I live in the Yardley, PA area in Bucks County, just North of Philadelphia. It is a convenient location as I have neighbors who commute to Philadelphia, other neighbors who commute to New York City, and others who work at home or in the general area.
In 2012 Yardley’s food and drink scene got a tremendous upgrade when the Cain brothers opened Vault Brewing Company. Vault operates out of a historic bank building (where it got its name). They brew their own beer and have a great menu built around a wood-fired oven. Vault created their own niche in Yardley, complementing two other establishments in Yardley with liquor licenses, the traditional bar/tavern (Continental Tavern) and the upscale restaurant (Yardley Inn). Upon opening, were immediately and continue to be packed. They established themselves immediately with good beer and food, but also a strong focus on service all within a great atmosphere.

> Source data:
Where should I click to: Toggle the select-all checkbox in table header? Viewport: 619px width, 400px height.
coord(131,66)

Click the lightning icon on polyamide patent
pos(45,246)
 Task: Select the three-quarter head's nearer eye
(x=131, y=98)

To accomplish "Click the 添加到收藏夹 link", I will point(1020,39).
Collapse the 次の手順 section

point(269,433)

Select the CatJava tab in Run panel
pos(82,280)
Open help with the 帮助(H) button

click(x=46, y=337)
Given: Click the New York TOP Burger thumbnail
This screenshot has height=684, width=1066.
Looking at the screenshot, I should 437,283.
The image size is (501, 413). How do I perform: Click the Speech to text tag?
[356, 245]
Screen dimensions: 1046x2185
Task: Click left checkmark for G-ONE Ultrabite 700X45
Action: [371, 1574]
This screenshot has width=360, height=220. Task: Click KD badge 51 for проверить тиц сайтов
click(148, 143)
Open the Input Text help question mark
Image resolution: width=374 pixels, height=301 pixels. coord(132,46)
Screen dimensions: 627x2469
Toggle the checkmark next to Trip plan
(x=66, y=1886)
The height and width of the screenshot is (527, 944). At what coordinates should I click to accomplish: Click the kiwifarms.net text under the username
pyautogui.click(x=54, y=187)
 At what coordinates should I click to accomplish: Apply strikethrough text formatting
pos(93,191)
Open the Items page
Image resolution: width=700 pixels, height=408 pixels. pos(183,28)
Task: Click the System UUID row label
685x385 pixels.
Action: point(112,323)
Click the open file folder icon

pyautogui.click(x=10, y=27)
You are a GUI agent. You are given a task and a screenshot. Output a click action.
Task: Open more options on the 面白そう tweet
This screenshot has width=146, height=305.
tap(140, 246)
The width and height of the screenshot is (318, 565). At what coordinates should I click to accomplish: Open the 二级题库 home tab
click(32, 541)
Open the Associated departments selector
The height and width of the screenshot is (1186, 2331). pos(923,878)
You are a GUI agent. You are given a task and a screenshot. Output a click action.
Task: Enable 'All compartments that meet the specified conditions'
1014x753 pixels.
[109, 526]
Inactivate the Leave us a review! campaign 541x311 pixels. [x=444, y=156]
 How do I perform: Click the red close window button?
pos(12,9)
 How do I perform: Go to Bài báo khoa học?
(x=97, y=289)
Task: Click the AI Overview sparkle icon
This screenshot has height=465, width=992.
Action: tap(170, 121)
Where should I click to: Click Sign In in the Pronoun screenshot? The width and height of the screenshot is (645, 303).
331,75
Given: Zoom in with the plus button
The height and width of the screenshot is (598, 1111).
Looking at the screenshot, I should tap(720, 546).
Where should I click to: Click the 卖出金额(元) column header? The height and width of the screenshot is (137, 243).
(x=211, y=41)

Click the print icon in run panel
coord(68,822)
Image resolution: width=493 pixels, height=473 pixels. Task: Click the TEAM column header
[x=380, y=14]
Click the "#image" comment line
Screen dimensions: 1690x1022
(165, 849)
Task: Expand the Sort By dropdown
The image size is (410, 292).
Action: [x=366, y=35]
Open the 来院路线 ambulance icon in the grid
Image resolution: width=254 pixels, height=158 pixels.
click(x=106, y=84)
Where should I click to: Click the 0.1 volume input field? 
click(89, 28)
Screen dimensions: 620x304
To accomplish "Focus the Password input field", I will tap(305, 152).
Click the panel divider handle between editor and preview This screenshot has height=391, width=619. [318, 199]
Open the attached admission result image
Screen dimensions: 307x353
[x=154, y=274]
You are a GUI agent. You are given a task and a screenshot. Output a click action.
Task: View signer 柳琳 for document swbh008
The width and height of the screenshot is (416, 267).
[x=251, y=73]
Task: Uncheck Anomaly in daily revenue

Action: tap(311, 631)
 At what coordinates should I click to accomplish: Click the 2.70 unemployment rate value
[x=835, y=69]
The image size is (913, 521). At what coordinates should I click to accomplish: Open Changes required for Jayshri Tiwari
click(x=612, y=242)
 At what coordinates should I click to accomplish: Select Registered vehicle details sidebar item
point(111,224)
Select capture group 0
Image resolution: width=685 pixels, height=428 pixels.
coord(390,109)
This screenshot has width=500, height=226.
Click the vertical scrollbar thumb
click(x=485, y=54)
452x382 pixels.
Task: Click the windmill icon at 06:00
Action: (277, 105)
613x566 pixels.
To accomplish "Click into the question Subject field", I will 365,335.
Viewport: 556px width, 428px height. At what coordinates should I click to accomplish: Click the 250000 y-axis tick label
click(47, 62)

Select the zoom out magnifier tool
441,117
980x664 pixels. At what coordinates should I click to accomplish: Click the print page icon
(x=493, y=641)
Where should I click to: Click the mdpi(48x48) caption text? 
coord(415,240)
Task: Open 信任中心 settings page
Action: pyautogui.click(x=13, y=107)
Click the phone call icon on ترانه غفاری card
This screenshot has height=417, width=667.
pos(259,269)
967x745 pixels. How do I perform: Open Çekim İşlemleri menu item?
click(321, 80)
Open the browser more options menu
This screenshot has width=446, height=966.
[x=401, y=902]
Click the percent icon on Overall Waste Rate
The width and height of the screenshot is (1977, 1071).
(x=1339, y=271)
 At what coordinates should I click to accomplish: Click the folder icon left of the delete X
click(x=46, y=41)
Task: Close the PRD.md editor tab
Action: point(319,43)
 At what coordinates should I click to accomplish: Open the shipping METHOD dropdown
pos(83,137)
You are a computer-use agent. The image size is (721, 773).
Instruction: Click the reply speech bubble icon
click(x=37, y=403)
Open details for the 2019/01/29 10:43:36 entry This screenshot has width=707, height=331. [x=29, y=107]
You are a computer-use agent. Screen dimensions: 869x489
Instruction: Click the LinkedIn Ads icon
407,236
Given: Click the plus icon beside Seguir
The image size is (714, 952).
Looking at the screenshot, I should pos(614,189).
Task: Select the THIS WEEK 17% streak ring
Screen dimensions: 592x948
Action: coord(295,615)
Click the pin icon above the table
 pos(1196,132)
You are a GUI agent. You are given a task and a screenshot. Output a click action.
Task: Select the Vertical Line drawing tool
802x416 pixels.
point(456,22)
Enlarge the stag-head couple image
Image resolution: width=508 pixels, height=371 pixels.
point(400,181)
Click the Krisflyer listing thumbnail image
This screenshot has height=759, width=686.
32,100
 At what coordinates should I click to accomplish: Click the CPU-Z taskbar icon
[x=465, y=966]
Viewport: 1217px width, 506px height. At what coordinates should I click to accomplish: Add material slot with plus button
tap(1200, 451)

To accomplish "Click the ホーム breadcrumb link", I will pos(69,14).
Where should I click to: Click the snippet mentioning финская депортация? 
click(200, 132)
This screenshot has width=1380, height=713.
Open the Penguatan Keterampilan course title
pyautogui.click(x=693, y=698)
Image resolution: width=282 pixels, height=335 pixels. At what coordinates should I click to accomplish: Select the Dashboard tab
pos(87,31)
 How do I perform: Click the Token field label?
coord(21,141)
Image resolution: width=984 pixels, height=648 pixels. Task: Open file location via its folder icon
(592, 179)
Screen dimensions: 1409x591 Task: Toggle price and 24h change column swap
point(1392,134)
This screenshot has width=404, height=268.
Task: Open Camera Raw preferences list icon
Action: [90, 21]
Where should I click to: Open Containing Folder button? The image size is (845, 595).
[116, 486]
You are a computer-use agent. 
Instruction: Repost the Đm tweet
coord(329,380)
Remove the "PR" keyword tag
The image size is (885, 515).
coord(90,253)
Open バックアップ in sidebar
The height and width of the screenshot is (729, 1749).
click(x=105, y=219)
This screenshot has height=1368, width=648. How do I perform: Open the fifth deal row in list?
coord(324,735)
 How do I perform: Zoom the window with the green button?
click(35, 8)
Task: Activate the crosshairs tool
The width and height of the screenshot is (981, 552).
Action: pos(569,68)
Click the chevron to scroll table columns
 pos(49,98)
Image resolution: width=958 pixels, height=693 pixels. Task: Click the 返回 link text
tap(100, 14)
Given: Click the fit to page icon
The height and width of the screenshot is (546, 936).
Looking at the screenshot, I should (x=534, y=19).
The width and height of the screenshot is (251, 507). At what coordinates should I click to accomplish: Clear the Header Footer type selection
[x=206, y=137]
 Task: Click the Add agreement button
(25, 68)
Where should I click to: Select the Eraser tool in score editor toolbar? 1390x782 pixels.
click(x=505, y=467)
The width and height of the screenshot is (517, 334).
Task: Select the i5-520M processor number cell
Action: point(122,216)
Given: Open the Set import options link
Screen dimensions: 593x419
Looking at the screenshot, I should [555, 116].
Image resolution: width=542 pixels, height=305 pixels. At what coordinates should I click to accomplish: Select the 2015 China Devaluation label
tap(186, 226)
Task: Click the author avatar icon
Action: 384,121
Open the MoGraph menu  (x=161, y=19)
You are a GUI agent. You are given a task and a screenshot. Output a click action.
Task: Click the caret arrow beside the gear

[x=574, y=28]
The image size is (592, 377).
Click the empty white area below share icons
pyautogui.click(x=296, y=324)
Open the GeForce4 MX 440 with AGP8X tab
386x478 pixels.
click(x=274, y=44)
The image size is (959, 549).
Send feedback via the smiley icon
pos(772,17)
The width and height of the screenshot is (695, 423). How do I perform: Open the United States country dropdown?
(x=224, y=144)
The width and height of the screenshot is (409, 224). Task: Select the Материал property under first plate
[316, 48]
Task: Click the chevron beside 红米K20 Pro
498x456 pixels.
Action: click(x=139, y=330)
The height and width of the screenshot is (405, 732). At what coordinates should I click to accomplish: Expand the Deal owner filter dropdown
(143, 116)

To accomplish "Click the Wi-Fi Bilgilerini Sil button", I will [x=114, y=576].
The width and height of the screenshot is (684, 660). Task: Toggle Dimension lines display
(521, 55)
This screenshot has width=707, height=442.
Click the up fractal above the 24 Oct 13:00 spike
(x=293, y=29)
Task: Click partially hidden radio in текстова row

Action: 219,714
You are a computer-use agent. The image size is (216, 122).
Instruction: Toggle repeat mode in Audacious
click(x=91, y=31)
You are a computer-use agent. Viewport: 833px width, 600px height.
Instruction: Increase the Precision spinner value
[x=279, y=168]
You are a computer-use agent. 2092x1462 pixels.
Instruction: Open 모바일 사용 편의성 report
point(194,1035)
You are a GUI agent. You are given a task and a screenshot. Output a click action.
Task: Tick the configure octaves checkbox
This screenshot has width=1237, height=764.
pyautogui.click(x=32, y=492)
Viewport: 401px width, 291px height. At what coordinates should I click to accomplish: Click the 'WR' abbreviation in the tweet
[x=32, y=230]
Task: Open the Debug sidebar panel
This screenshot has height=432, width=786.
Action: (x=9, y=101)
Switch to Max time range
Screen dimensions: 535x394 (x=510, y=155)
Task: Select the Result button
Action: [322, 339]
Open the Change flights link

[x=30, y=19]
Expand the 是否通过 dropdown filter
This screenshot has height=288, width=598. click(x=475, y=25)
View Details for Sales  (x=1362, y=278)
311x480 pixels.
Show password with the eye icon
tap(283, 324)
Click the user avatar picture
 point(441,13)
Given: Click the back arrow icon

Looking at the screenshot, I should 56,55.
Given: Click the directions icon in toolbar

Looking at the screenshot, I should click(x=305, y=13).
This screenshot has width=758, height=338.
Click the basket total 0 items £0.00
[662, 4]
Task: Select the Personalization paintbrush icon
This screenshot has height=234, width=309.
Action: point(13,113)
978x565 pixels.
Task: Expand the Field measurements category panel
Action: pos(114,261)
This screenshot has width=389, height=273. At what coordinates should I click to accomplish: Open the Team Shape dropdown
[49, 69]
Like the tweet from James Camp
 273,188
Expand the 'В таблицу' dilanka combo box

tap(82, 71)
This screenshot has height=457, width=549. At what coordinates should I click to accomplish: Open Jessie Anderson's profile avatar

> Written problem 1: In the passage about Yardley, echo word for word the section that begins with the words containing "In 2012 Yardley’s" and ends with "a great atmosphere.".
> Written problem 2: Name every Yardley business that the passage about Yardley mentions by name.

> Correct response 1:
In 2012 Yardley’s food and drink scene got a tremendous upgrade when the Cain brothers opened Vault Brewing Company. Vault operates out of a historic bank building (where it got its name). They brew their own beer and have a great menu built around a wood-fired oven. Vault created their own niche in Yardley, complementing two other establishments in Yardley with liquor licenses, the traditional bar/tavern (Continental Tavern) and the upscale restaurant (Yardley Inn). Upon opening, were immediately and continue to be packed. They established themselves immediately with good beer and food, but also a strong focus on service all within a great atmosphere.

> Correct response 2:
Vault Brewing Company
Continental Tavern
Yardley Inn